- **Фрагмент текста**
----

На край света
Ровно 120 лет назад, в 1883 году, началось большое морское переселение русских людей в Приморье. Тысячи людей, бросив родные места, плыли морем – за новыми землями? За счастьем?
Ровно 120 лет назад, в 1883 году, началось большое морское переселение русских людей в Приморье. Тысячи людей, бросив родные места, плыли морем – за новыми землями? За счастьем?
Интересно, что делали в эти июльские дни те первые переселенцы? Спешно строили хаты? Обустраивали колодцы? С тревогой вглядывались в первые огородные всходы? А лето, как назло, выдалось ужасно засушливым…
Но лучше по порядку. 13 апреля 1883 года в порту Владивостока бросил якорь пароход “Россия”, и на берег сошла шумная толпа – мужики, бабы, малые дети и старики в поддевках, свитках и армяках, жутко умотанные тяжелым 40-дневным морским переходом. 733 человека. 30 апреля вслед за “Россией” пришвартовался пароход “Петербург”, на его борту еще 810 пассажиров - первые партии переселенцев, прибывших морским путем. На “зелэный клин”, как говорили на украинский манер. Именно морем, а не посуху, планировалось наконец-то заселить дальневосточные земли массово…
Еще немного времени, и эти люди, погрузив скарб на телеги, тронутся в дальний путь, в глубь края. Туда, где их никто не ждет. Где еще толком нет дорог. Но придирчиво оглядывая чужие окрестности, они будут выбирать место, где предстоит жить им и их детям, внукам. Ведь назад пути нет…
Мы сидим в домашней библиотеке моего отца, Сергея Филипповича Крившенко, литературоведа, профессора, доктора филологических наук. Он всю жизнь по крупицам собирает историю освоения Дальнего Востока, в основном ту, что отражена в литературе – исторической, документальной, художественной.

----

[Записи данных]
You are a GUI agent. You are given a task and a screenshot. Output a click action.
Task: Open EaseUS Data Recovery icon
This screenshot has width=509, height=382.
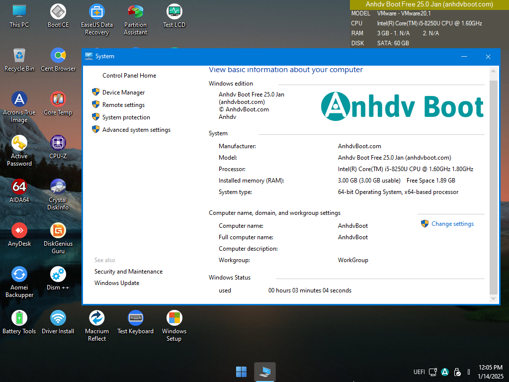click(97, 12)
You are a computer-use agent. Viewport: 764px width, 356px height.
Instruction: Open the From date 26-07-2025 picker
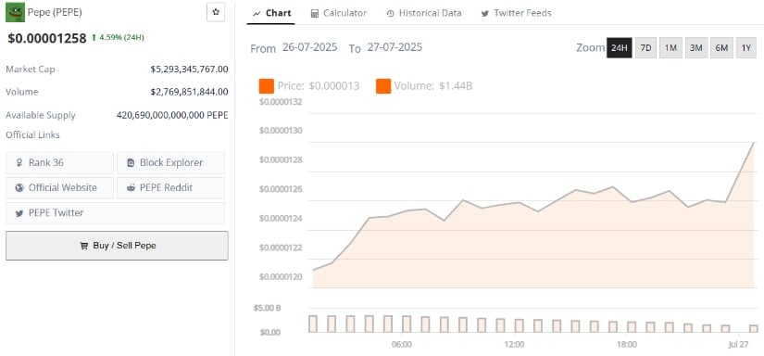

----

- **Задания для выполнения**
a – Сколько пассажиров, согласно тексту о переселении в Приморье, прибыло на пароходе «Петербург»?
b – Перескажите в тексте о переселении в Приморье абзац, начинающийся словами «Но лучше по порядку», в виде короткого списка, сохранив главные факты.
c – Продолжите текст о переселении в Приморье, начав сразу после его последнего предложения.
Список здесь не понадобится.

- **Ответы по заданиям**
a – 810 человек.

b –
- 13 апреля 1883 года в порту Владивостока бросил якорь пароход «Россия» и высадил 733 человека после тяжелого 40-дневного морского перехода.
- 30 апреля пришвартовался пароход «Петербург» еще с 810 пассажирами.
- Это были первые партии переселенцев, прибывших морским путем на «зелэный клин».
- Массово заселить дальневосточные земли планировалось именно морем, а не посуху.

c –
На диктофоне крутится пленка: “Еще в детстве от бабушек и дедушек доводилось слышать рассказы о том, как шли морем, какие страны видели, что пережили. Но эти рассказы остались как мираж: вроде было и вроде не было. Еще говорили: а вот такая-то семья прибыла в Приморье “на французе”. Почему “на французе”?
Потом с годами все прояснилось: дед по матери прибыл в 1883 году с первым пароходом “Россия”. Дед по отцу – в 1889 году французским пароходом “Кантон”, зафрахтованным Обществом Добровольного флота. Получается, и в самом деле “француз”. Мои поселились в нынешнем селе Григорьевка. Сотни других разбрелись по краю, собственно, тогда было основано сразу множество сел: Жариково, Павловка, Воздвиженка, Покровка, Борисовка, Раковка, Городечное, Ивановка, Николаевка, Майхинское и другие.
Но вот в библиотеке им. Ленина довелось взять в руки книгу уникальную: “Сборник главнейших официальных документов по управлению восточной Сибирью. О кругосветном переселении в Южно-Уссурийский край и устройстве там 1-й партии переселенцев, отправленной из Одессы в 1883 году”. Издание 1884 года, г. Иркутск.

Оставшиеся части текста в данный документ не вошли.